8.3.1 Civil Rights Movement – Analyze the key events, ideals, documents, and organizations in the struggle for civil rights by African Americans including:
the impact of WWII and the Cold War (e.g., racial and gender integration of the military)
Supreme Court decisions and governmental actions
Brown v. Board (1954),
Civil Rights Act (1957),
Little Rock schools desegregation,
Civil Rights Act (1964),
Voting Rights Act (1965)
protest movements, organizations, and civil actions
integration of baseball,
Montgomery Bus Boycott (1955–1956),
March on Washington (1963),
freedom rides,
National Association for the Advancement of Colored People (NAACP),
Southern Christian Leadership Conference (SCLC),
Student Non-violent Coordinating Committee (SNCC),
Nation of Islam, Black Panthers)
resistance to Civil Rights
8.3.2 Ideals of the Civil Rights Movement – Compare and contrast the ideas in the Martin Luther King’s March on Washington speech to the ideas expressed in the
Declaration of Independence,
the Seneca Falls Resolution, and
the Gettysburg Address.
8.3.3 Women’s Rights – Analyze the causes and course of the women’s rights movement in the 1960s and 1970s (including role of population shifts, birth control, increasing number of women in the work force, National Organization for Women (NOW), and the Equal Rights Amendment (ERA)).
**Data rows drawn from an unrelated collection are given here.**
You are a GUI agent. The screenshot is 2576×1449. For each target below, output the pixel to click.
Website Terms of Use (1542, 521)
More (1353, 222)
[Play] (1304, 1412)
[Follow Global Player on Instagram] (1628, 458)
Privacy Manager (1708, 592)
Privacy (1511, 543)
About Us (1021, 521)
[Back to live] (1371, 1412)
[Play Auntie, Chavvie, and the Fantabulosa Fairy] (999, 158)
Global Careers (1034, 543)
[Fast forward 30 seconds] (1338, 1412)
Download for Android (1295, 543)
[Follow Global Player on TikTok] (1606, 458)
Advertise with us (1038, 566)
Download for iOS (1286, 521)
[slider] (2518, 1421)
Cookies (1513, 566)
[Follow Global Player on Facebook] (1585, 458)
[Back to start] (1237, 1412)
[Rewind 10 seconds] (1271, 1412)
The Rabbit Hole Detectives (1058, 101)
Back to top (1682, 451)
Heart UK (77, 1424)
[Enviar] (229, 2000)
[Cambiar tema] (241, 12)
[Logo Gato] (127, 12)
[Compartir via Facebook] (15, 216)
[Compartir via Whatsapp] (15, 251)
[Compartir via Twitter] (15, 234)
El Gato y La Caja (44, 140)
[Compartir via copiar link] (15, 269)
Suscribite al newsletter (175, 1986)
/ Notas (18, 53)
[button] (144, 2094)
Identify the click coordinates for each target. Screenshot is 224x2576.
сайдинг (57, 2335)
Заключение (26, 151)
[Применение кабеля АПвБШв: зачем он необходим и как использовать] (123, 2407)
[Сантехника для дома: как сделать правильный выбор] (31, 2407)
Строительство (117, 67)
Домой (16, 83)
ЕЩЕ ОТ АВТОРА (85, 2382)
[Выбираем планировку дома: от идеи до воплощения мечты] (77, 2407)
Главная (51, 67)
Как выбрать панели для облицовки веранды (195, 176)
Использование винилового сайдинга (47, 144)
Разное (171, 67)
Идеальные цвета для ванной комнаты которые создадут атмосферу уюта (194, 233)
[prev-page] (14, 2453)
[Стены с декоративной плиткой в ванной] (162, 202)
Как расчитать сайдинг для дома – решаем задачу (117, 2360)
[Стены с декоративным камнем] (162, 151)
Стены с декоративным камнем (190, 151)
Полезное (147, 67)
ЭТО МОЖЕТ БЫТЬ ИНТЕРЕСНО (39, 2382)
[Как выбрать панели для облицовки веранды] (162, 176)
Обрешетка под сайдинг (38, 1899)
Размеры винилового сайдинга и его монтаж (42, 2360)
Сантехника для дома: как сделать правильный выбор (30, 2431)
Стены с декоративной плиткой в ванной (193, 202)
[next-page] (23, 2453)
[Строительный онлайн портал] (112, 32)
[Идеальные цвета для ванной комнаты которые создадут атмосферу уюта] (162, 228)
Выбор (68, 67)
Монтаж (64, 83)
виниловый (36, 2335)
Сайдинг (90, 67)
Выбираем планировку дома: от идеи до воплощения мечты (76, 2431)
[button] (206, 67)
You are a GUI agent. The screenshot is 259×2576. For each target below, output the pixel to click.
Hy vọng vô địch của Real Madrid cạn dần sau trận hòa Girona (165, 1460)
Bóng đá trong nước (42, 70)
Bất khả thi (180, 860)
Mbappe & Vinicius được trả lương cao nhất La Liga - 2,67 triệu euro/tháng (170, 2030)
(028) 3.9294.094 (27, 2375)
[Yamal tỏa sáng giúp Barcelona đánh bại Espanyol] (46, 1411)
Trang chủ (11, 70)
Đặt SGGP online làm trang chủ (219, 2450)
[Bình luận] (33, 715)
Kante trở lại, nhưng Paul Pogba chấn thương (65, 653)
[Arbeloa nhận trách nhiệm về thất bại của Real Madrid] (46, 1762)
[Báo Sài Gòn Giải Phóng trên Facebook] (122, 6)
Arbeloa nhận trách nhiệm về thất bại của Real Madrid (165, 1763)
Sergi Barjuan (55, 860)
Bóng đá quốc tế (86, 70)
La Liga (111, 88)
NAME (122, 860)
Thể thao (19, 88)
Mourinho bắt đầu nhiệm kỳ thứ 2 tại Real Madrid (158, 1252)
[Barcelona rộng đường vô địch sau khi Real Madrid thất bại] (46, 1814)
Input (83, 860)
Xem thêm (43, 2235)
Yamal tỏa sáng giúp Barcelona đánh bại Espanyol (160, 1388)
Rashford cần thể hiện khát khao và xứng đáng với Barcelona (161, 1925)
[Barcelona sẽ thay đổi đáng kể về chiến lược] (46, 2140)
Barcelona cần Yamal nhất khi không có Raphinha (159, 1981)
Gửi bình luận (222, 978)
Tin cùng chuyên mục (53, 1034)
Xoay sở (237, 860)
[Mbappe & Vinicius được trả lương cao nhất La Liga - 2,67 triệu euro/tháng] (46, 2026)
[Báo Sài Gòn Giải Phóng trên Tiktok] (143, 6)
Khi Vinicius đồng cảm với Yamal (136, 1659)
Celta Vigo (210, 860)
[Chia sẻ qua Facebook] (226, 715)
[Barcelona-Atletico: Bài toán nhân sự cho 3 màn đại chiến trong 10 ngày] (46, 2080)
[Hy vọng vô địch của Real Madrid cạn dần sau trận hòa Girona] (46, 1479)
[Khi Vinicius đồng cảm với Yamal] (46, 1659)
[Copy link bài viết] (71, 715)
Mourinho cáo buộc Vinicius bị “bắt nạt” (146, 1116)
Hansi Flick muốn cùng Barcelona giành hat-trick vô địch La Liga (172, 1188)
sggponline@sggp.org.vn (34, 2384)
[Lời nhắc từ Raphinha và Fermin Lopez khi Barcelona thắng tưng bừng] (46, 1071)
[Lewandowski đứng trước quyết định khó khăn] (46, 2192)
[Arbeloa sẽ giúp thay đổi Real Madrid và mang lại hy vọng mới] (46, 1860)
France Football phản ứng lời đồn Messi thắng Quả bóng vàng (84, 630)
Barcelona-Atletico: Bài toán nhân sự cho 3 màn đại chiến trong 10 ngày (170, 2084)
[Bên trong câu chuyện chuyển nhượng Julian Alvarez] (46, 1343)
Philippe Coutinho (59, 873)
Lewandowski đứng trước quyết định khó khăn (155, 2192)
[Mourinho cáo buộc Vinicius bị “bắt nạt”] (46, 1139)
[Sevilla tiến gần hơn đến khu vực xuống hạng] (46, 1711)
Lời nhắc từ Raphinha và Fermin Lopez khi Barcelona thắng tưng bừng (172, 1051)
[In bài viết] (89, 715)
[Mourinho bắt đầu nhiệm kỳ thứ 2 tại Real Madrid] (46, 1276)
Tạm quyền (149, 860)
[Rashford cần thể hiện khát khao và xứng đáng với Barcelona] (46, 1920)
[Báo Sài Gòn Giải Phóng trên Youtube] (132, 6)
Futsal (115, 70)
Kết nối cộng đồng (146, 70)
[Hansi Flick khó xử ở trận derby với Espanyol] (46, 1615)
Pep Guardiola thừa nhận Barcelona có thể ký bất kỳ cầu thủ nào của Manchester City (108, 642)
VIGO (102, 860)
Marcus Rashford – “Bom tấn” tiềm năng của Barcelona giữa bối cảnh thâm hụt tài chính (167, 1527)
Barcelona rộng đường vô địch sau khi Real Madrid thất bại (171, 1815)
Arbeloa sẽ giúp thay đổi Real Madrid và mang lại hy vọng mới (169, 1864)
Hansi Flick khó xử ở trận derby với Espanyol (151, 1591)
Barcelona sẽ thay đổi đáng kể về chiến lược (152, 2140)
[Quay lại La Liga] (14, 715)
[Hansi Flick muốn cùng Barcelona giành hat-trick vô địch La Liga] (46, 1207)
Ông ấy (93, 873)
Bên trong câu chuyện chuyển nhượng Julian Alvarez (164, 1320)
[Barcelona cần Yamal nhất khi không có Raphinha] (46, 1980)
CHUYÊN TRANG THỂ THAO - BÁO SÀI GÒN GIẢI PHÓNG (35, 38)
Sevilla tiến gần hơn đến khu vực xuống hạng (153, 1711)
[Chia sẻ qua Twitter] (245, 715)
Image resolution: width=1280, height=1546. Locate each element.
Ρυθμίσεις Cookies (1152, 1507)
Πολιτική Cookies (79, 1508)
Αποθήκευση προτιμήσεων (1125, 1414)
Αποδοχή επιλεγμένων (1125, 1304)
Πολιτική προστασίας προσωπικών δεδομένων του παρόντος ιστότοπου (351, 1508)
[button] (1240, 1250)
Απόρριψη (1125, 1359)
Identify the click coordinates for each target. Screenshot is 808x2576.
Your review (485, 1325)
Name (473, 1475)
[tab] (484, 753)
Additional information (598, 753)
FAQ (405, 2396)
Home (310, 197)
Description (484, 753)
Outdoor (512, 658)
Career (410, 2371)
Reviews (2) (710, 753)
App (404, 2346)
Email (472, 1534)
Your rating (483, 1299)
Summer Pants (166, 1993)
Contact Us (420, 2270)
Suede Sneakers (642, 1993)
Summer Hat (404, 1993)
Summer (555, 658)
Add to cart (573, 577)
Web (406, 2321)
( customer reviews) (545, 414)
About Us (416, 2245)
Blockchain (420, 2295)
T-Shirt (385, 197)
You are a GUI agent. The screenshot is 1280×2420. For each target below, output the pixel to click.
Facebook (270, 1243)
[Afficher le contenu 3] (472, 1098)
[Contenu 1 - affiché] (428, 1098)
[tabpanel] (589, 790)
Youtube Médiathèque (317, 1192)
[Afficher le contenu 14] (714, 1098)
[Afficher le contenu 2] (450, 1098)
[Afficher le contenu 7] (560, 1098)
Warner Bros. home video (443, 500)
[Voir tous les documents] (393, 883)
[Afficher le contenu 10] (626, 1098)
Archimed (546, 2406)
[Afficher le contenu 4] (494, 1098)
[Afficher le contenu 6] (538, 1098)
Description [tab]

8.3.4 Civil Rights Expanded – Evaluate the major accomplishments and setbacks in civil rights and liberties for American minorities over the 20th century including American Indians, Latinos/as, new immigrants, people with disabilities, and gays and lesbians.
8.3.5 Tensions and Reactions to Poverty and Civil Rights – Analyze the causes and consequences of the civil unrest that occurred in American cities by comparing the civil unrest in Detroit with at least one other American city (e.g., Los Angeles, Cleveland, Chicago, Atlanta, Newark).